An ANC leader in Swaziland was assigned to work with Wilkinson to map out the strategy for the attack. Three possible targets were identified, first were the two reactor heads, the second was a section of the containment building and the third was concentration of electric cables under the main control room. Wilkinson and his girlfriend Gray dug up four limpet mines from a roadside arms cache in the Karoo. They placed them in wine-box decanters in their car, a Renault 5 before driving back to their home in Claremont, Cape Town. From here Wilkinson smuggled the mines, one by one, in a hidden compartment of the Renault, through the perimeter security fence at the nuclear installation, depositing them in a desk drawer in his prefabricated office. Wilkinson then carried the explosive devices hidden under his work overalls through into the main building.
The date for the attack was 16 December 1982, a date that was rallying point for Afrikaner nationalists and conversely an important one for MK, as it marked commencement of the armed struggle. But Wilkinson did not manage to install the explosions to the targeted date of December 16, but finished planting the bombs on 17 December.

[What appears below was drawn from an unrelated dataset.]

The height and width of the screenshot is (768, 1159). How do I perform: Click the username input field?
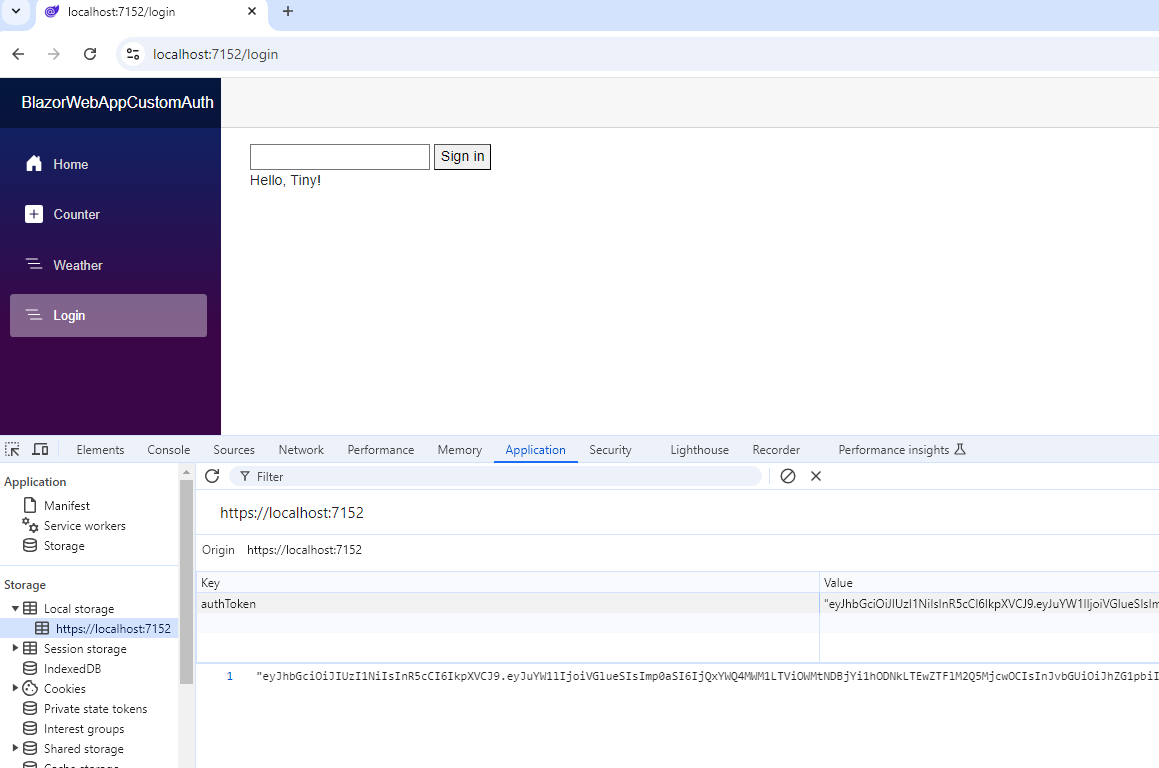click(x=339, y=157)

The fuses were set for a 24 hour delay to allow them explode on 18 December when the plant would be deserted. Wilkinson flew to Johannesburg before skipping the country into Swaziland. The explosion detonated causing damage to an estimated cost of R 500 million and delaying the commissioning of the plant by 18 months. From Swaziland he went to Mozambique where he met Oliver Tambo and his girlfriend. After that they proceeded to Britain where they lived in exile.